## READING PASSAGE
= Beginning of Section =

All staff in the Department of Radiation Oncology share this commitment and are dedicated to training future professionals in the field of radiation oncology.

    The Department of Radiation Oncology welcomes medical students to visit and observe physicians in a clinical setting. Students in their third or fourth year of medical school may register for a four-week elective rotation in radiation oncology through Harvard Medical School.

    Current Harvard students may register for course number RA502M.JB. Non-Harvard students interested in applying for the rotation should contact the Harvard Registrar at 617-432-1515 to find out about the Harvard Exchange Clerk Program. Learn more about the  Harvard Exchange Clerk Program.

    For more information, or to arrange a visit to the department, please contact the radiation oncology medical student course director, Paul Nguyen, MD, at pnguyen@lroc.harvard.edu.

= End of Section =

## SOURCE INFORMATION
= Beginning of Section =

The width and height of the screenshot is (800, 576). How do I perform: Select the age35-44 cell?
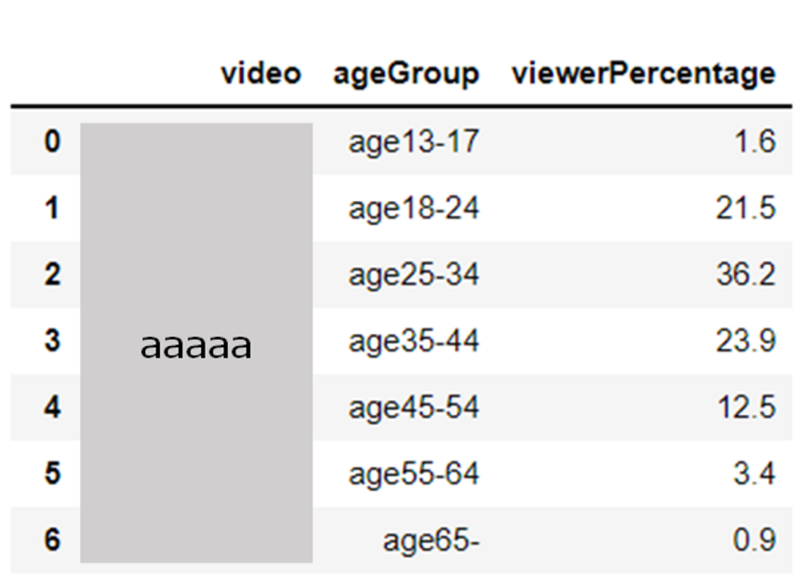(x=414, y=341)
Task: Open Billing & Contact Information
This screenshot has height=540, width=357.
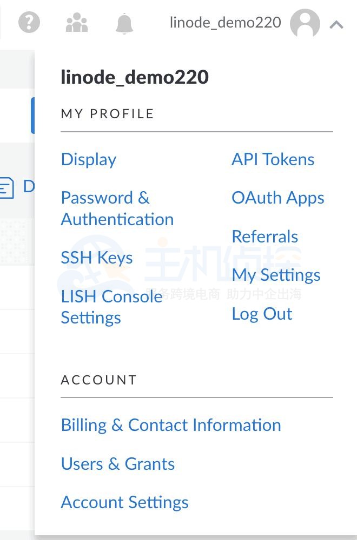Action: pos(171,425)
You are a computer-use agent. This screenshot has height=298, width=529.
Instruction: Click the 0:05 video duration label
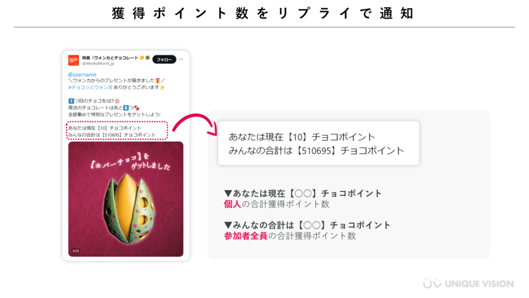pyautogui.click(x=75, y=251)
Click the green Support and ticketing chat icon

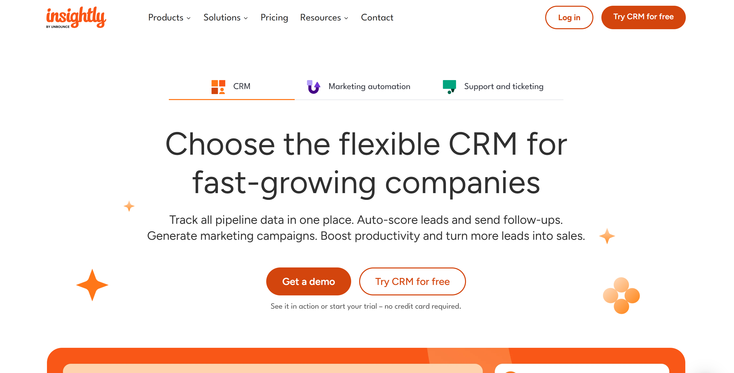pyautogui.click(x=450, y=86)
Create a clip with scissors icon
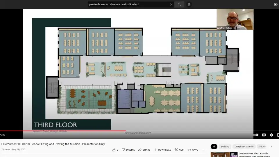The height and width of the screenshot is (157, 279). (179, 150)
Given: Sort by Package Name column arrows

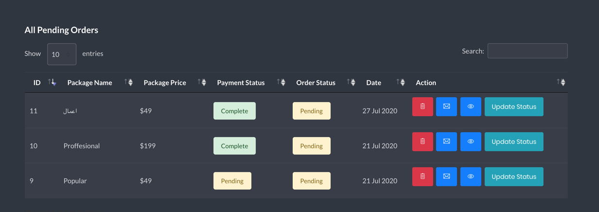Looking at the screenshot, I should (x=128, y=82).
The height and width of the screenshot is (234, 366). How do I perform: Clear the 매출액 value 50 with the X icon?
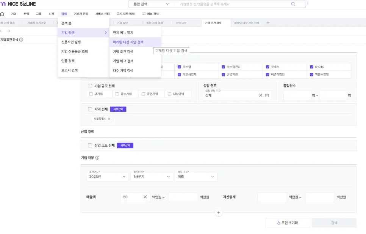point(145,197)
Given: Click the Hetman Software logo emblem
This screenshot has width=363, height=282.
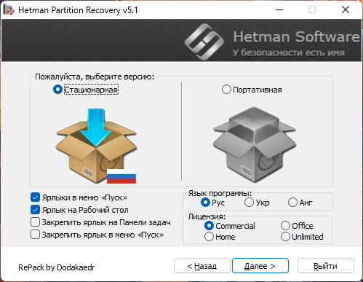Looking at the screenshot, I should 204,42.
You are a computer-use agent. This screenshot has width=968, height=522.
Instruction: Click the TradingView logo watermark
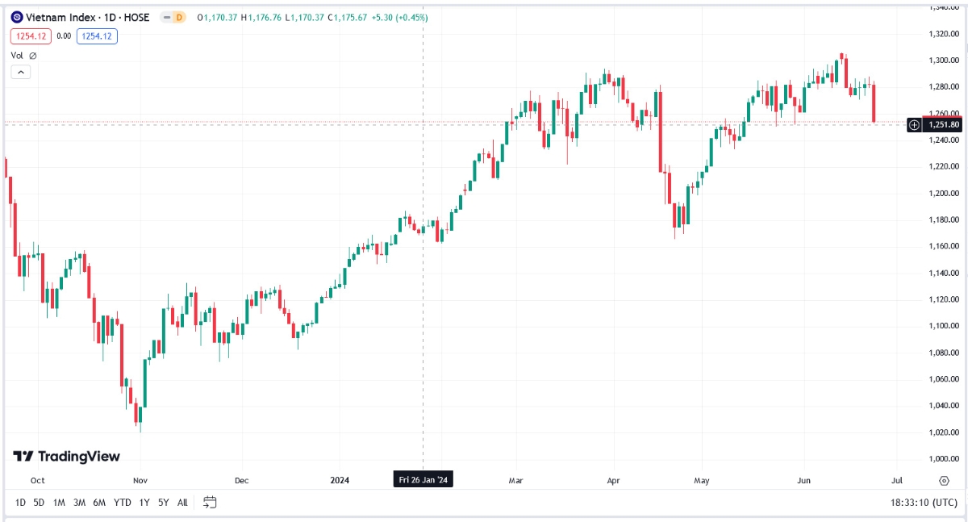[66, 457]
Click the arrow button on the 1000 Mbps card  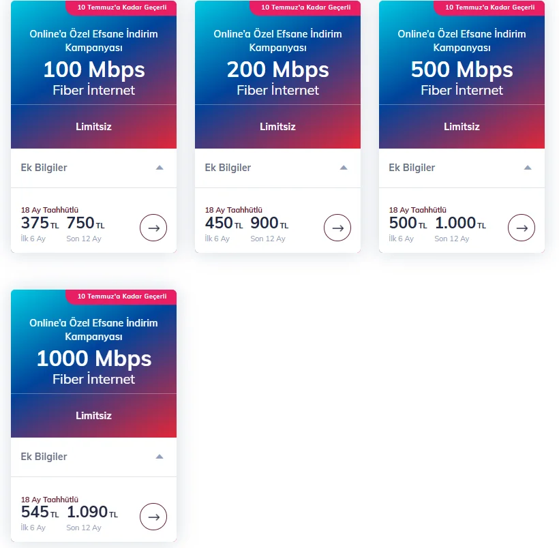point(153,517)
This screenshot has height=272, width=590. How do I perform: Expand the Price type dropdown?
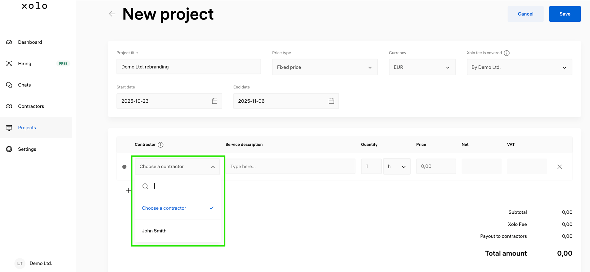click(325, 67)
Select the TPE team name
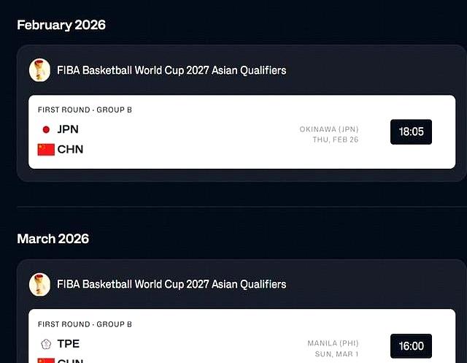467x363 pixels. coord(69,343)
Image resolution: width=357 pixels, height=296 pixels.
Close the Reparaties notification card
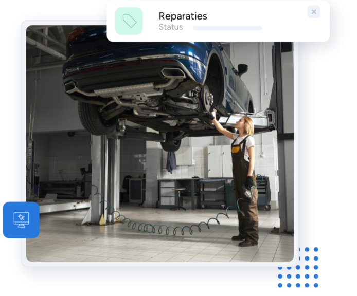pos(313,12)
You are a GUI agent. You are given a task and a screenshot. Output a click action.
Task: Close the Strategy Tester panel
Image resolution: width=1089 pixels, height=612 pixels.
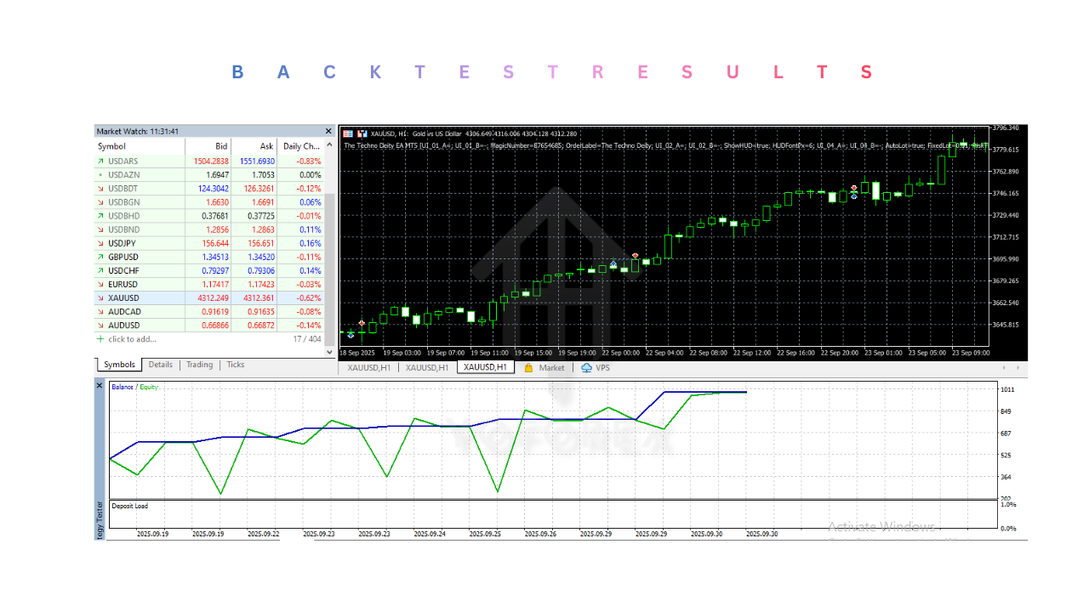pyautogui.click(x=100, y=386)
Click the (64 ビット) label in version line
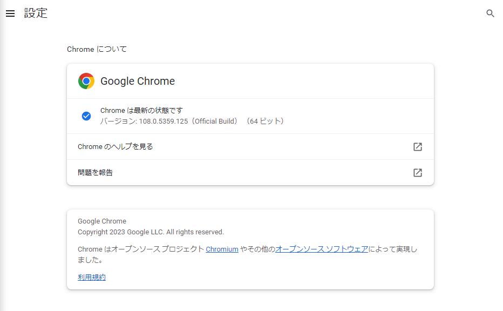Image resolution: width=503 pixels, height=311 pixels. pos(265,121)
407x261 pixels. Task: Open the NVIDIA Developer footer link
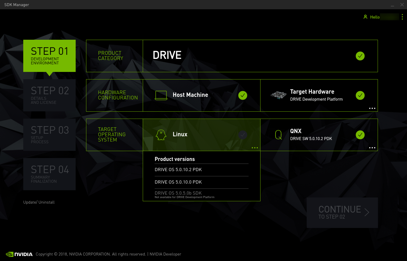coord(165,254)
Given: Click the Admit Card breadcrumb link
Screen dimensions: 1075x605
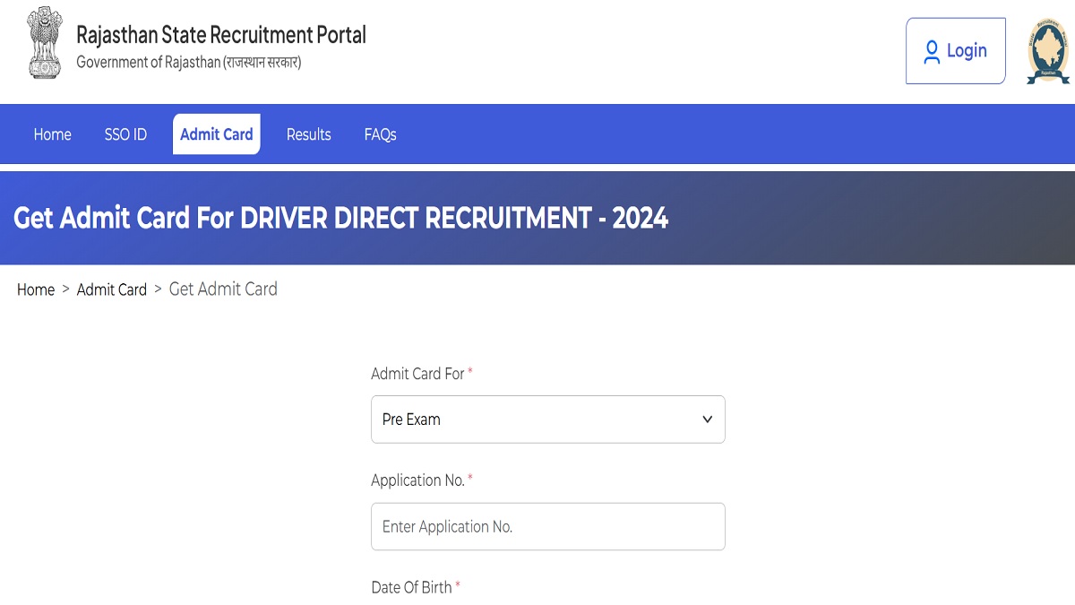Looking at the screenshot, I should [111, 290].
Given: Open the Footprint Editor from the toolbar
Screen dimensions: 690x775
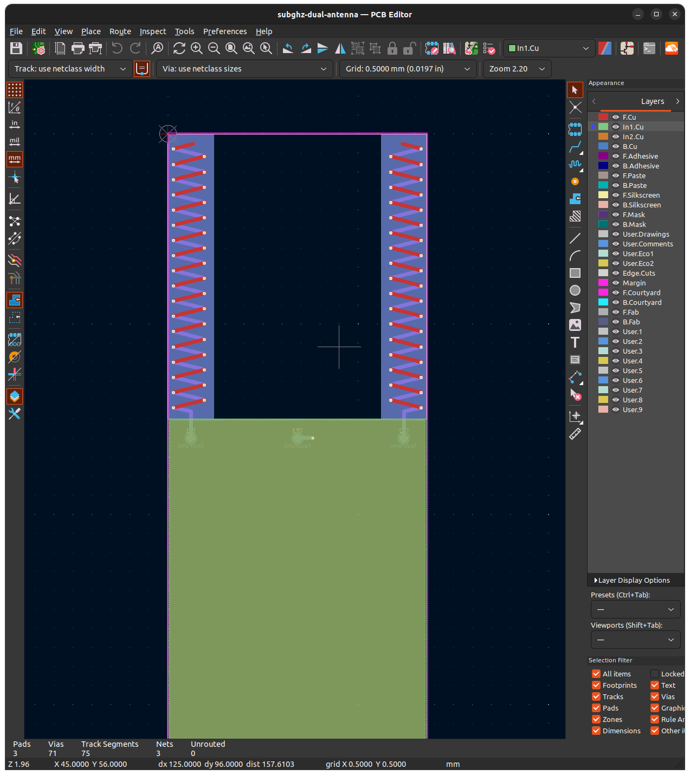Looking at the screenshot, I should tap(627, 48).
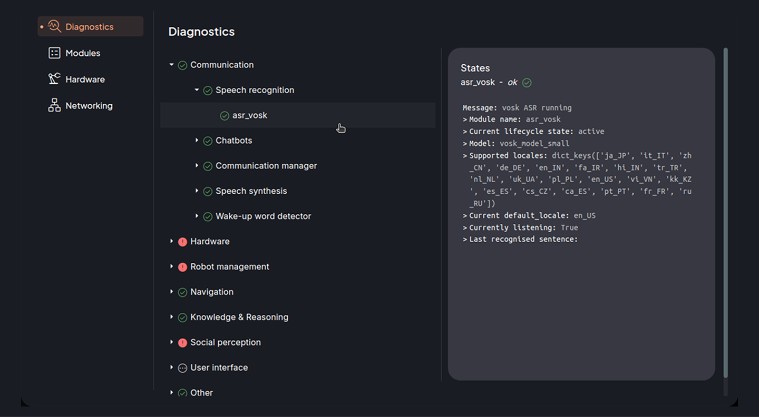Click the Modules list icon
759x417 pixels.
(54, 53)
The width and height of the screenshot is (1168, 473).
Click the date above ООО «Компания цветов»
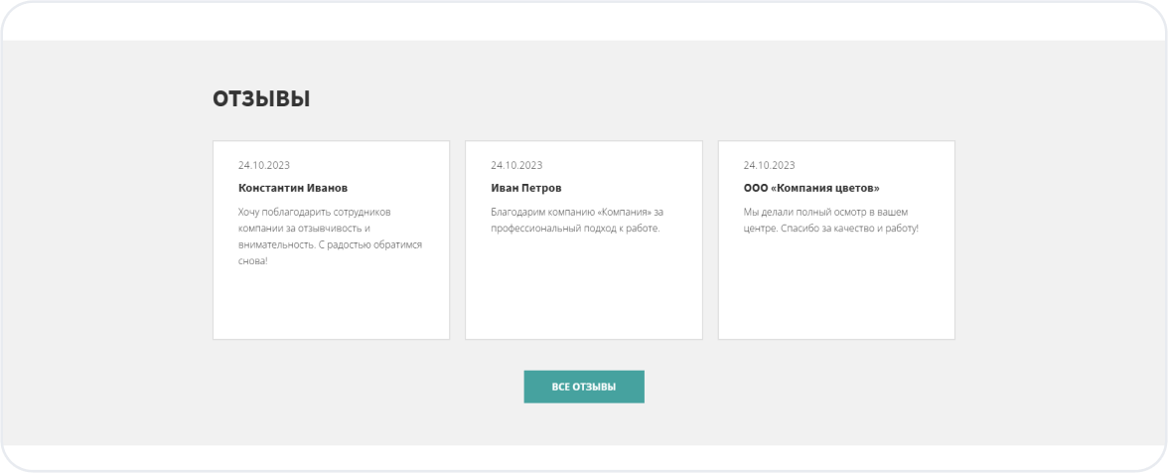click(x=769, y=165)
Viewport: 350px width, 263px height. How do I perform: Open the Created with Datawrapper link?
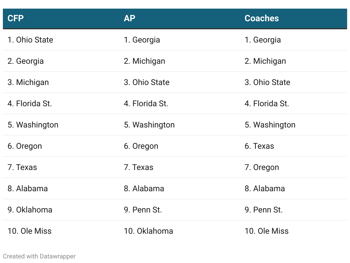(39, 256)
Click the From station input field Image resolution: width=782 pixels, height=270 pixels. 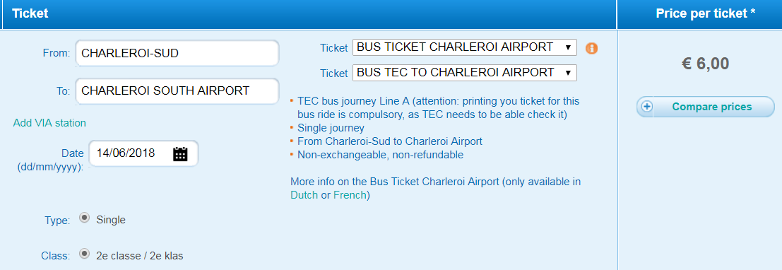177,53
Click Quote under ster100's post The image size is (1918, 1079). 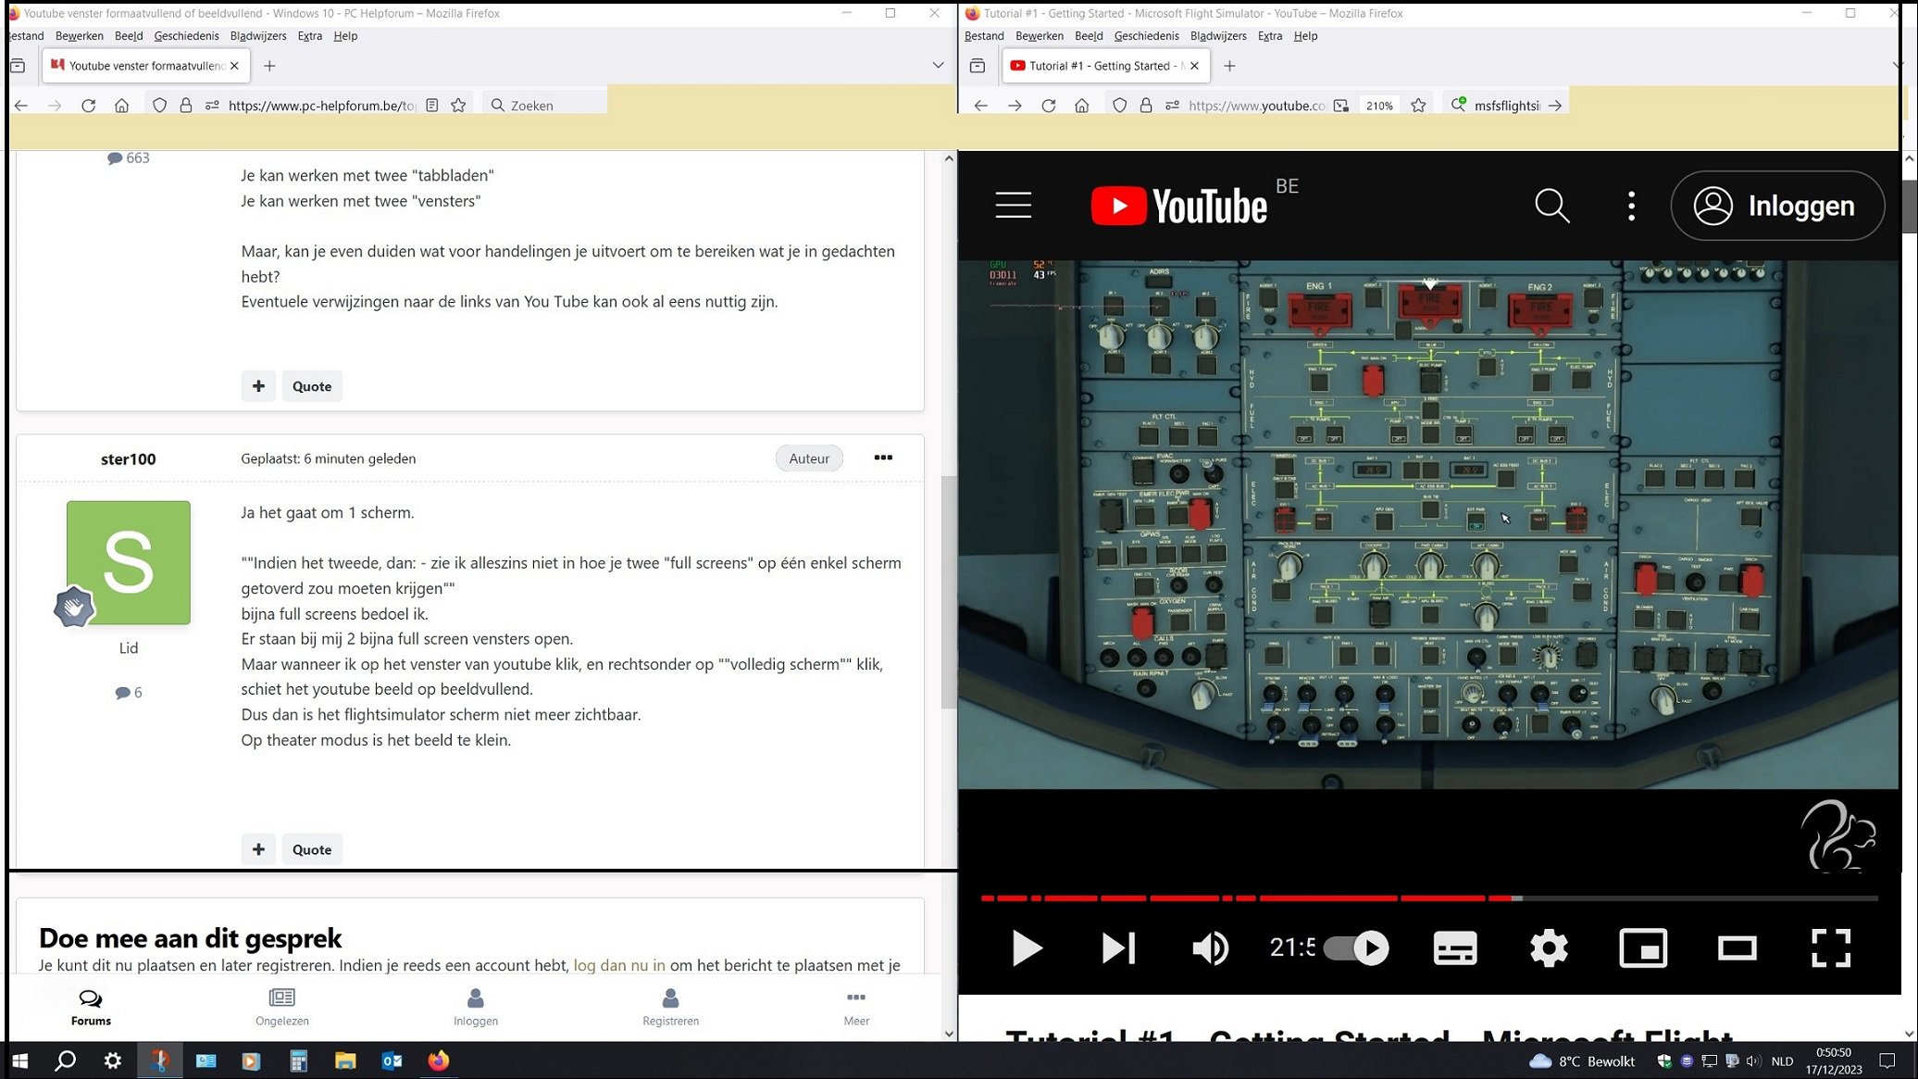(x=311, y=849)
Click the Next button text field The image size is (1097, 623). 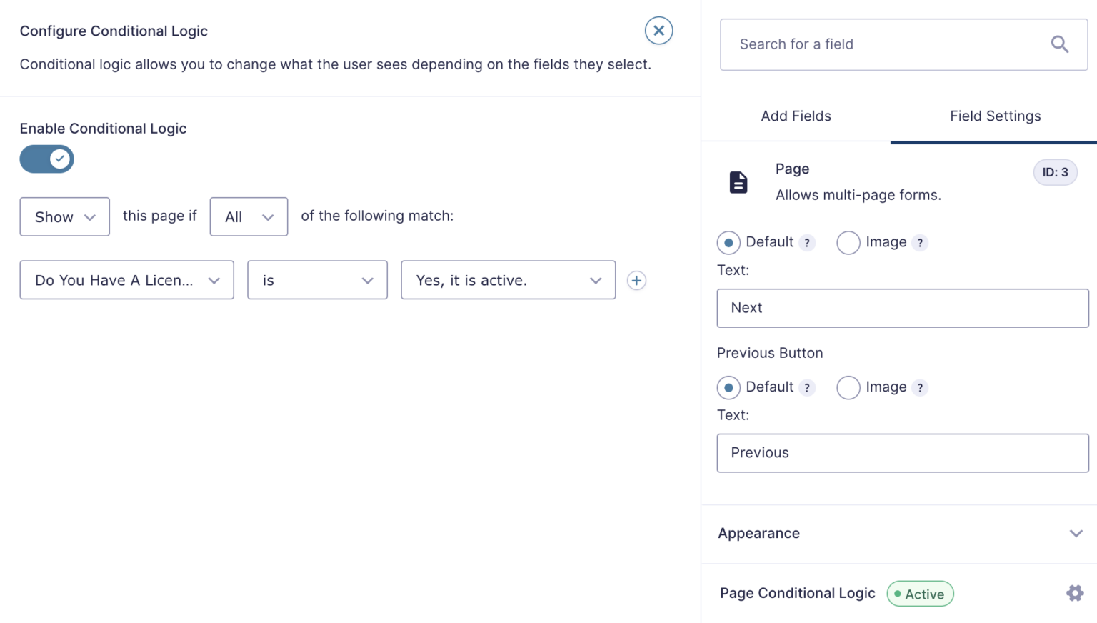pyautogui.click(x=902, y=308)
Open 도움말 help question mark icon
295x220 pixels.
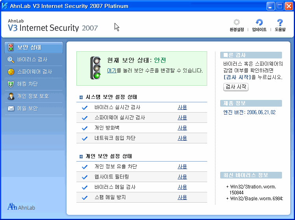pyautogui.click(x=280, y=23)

= End of Section =

## ASSIGNED TASK 1
In the radiation oncology text, answer each question:
(a) Which medical students may register for the four-week elective rotation?
(b) What course number should current Harvard students register for?
(c) Who should be contacted to arrange a visit to the department, and at what email address?
## ASSIGNED TASK 2
Can you rewrite the paragraph of the radiation oncology text beginning "Current Harvard students may register" as a short list, keeping its main facts?
## ASSIGNED TASK 3
Could you repeat the radiation oncology text from "Current Harvard students" up to and including "Nguyen, MD, at pnguyen@lroc.harvard.edu.", word for word?

## WRITTEN REPLY 1
(a) Students in their third or fourth year of medical school.
(b) RA502M.JB.
(c) Paul Nguyen, MD, the radiation oncology medical student course director, at pnguyen@lroc.harvard.edu.

## WRITTEN REPLY 2
- Current Harvard students: register for course number RA502M.JB.
- Non-Harvard students: contact the Harvard Registrar at 617-432-1515 to learn about the Harvard Exchange Clerk Program.

## WRITTEN REPLY 3
Current Harvard students may register for course number RA502M.JB. Non-Harvard students interested in applying for the rotation should contact the Harvard Registrar at 617-432-1515 to find out about the Harvard Exchange Clerk Program. Learn more about the  Harvard Exchange Clerk Program.

    For more information, or to arrange a visit to the department, please contact the radiation oncology medical student course director, Paul Nguyen, MD, at pnguyen@lroc.harvard.edu.